[Page and screen pointing data]
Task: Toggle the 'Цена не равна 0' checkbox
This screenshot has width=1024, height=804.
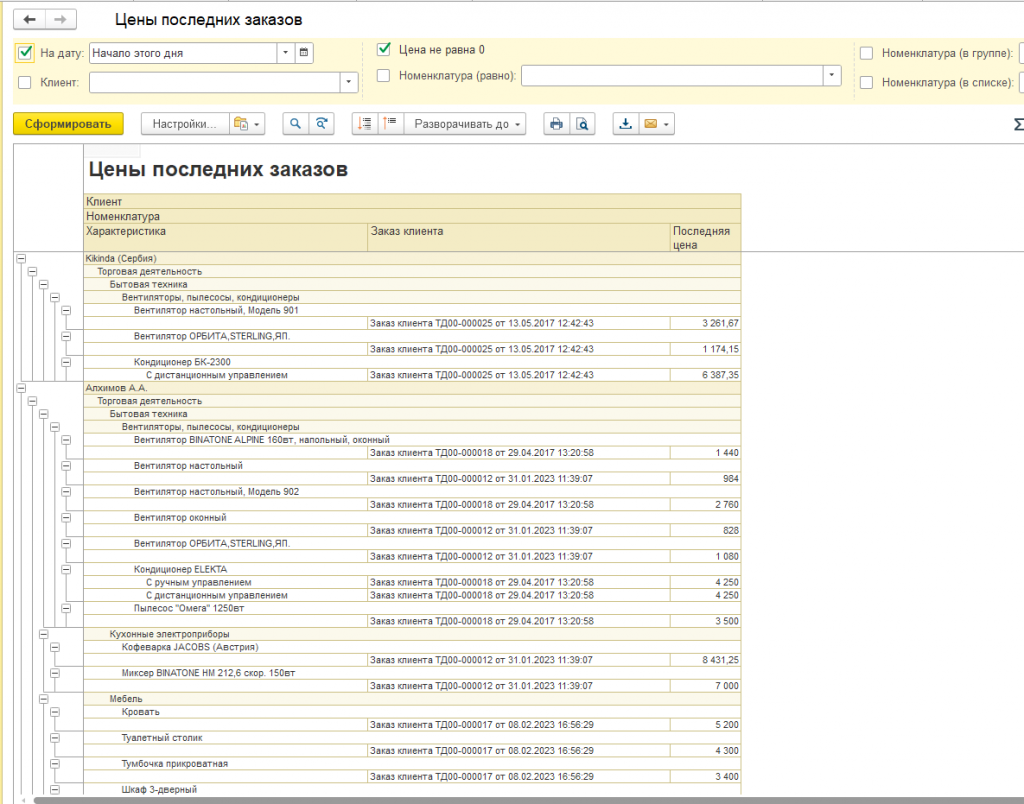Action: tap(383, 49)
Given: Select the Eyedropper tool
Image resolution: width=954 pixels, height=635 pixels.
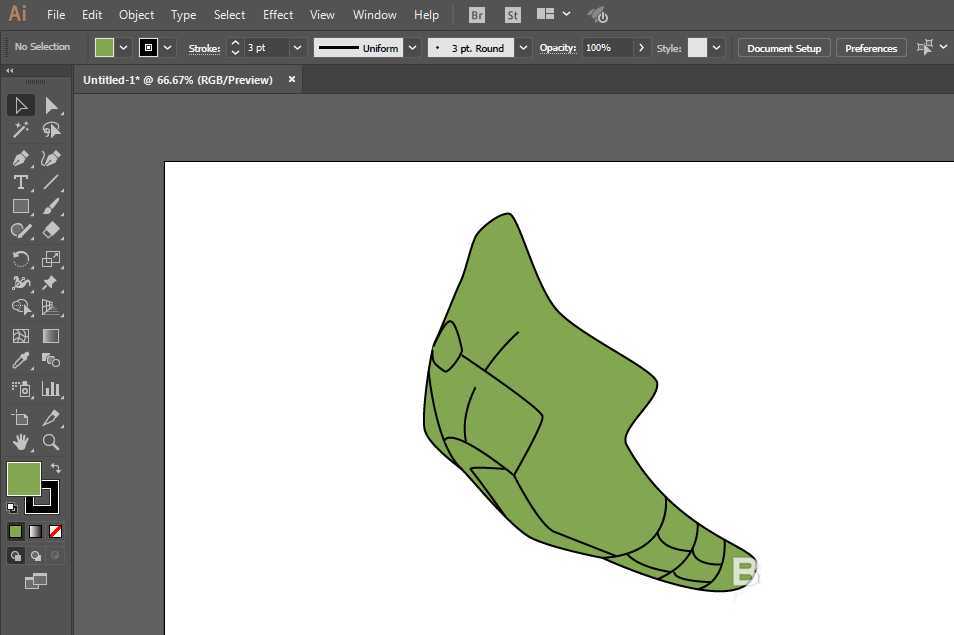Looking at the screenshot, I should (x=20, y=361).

### Exercise prompt:
Rewrite every entry above with "Select" replaced by "Choose" and everything else left unchanged. Leave the pictures out of your answer.

### Result:
Task: Toggle the 'Цена не равна 0' checkbox
This screenshot has width=1024, height=804.
Action: tap(383, 49)
Given: Choose the Eyedropper tool
Image resolution: width=954 pixels, height=635 pixels.
Looking at the screenshot, I should (x=20, y=361).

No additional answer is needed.